'Not disagreeing here but my question is why would the drug (well diazepam / nordazepam) dissociate from the receptors and just circulate through the body (and not partially circling back to those receptors?) more than other benzos? Metabolized? Well both diazepam and nordazepam have extremely long half lives?
Are they just relatively lipophilic and just sticking to your fatty tissues like crazy which keeps it from being around the receptors for very long? That would certainly explain the half lives and everything else.

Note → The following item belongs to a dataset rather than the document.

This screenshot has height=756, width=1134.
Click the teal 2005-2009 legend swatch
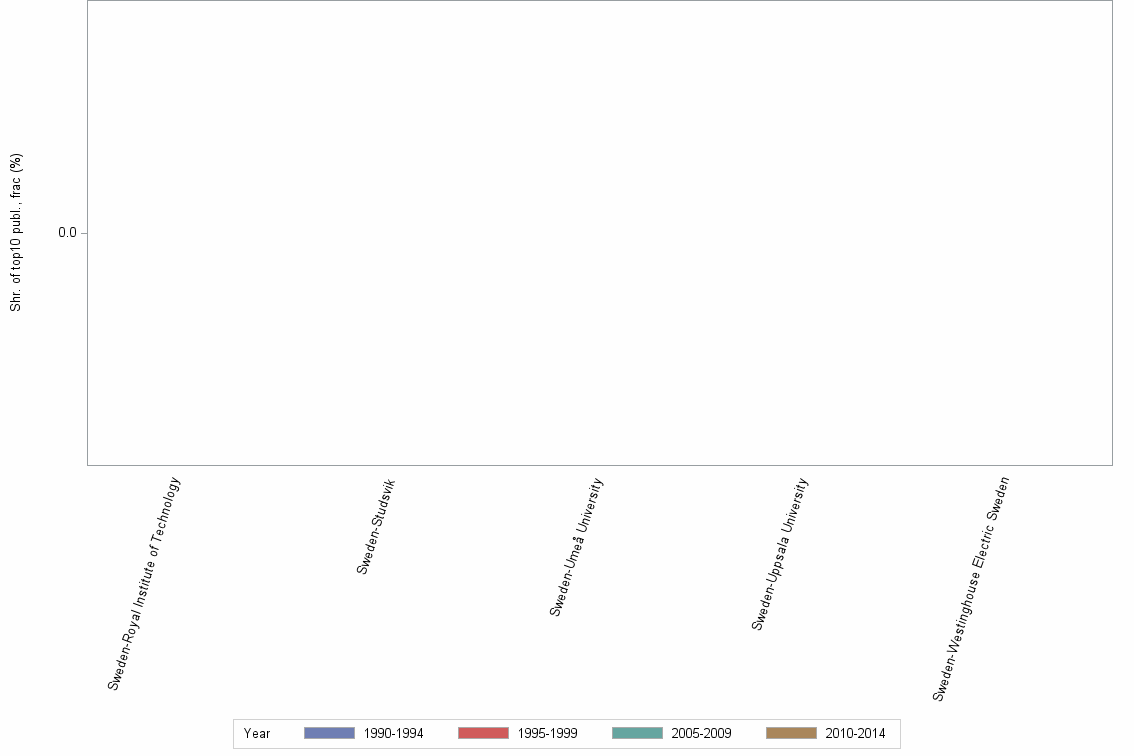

But it would be a sidenote to your explanation as less lipophilic benzos would also dissociate from the receptors (I don't think association and dissociation rates are relatively quick and are not all that relevant compared to absorption and distribution over various tissues over time) and circulating through the body, only it wouldn't get stuck everywhere I guess.
If it gets stuck in fatty tissue I don't understand why the half life wouldn't show it as if it's cleared from the blood though?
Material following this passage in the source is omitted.